Al llegar a la questura, Brunetti fue directamente a la oficina de los agentes de uniforme, y allí encontró a Bonsuan que a menudo solicitaba el turno del domingo, más tranquilo. El piloto estaba sentado en la oficina, insólitamente desierta, mirando un deteriorado ejemplar de La Gazzetta dello Sport con el mismo interés con que contemplaría la pared. Brunetti extendió el mapa encima del periódico, repitió lo que había dicho el pescador acerca del sitio en el que había encontrado a la signora Follini y pidió al piloto que le explicara cómo había podido ir a parar allí.

Después de examinar el mapa detenidamente, Bonsuan preguntó:

– ¿Estaba muy mal?

«Estaba muerta -pensó Brunetti-. Peor no podía estar.»

– No comprendo.

– Usted vio el cadáver, ¿no? -preguntó el piloto pacientemente.

– Sí.

– ¿Estaba muy dañado?

– No tenía ojos.

Bonsuan asintió, como si lo hubiera supuesto.
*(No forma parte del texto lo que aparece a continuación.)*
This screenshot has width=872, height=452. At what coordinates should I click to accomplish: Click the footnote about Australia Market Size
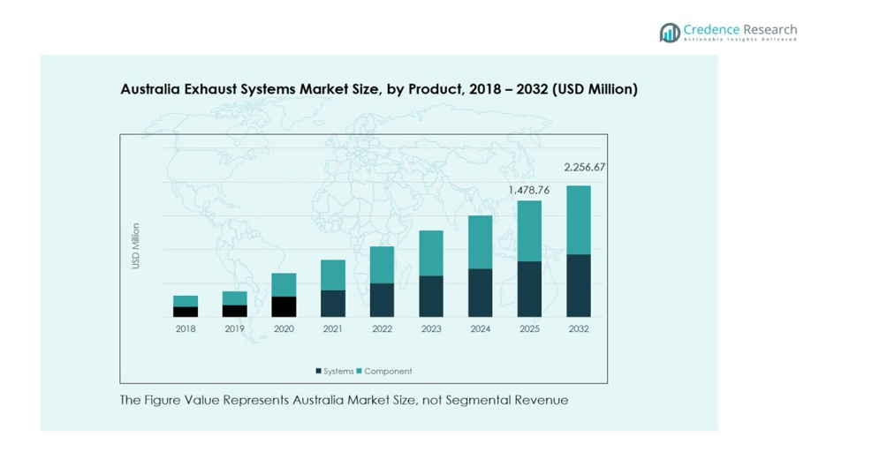click(x=344, y=400)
– ¿Y los brazos y las piernas? Tenían señales como de haber sido arrastrada por el fondo?

Brunetti, con desgana, rememoró su última imagen de la signora Follini.

– Llevaba jersey de manga larga y pantalón; no le vi los brazos ni las piernas. Pero no tenía señales en las manos ni en la cara, aparte lo de los ojos.

Con un gruñido, Bonsuan se inclinó sobre el mapa.

– La recogieron a eso de las ocho, ¿no?

– A esa hora me llamaron. -Brunetti descubrió, sorprendido, que ni siquiera al piloto le decía que la llamada la había hecho Pucetti. Quizá fuera un primer síntoma de paranoia.